Raw data: Begin

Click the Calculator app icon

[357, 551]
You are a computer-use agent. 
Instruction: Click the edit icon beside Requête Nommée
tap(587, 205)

Raw data: End

Reply with the complete records, restated exactly.

Click the Calculator app icon

[357, 551]
You are a computer-use agent. 
Instruction: Click the edit icon beside Requête Nommée
tap(587, 205)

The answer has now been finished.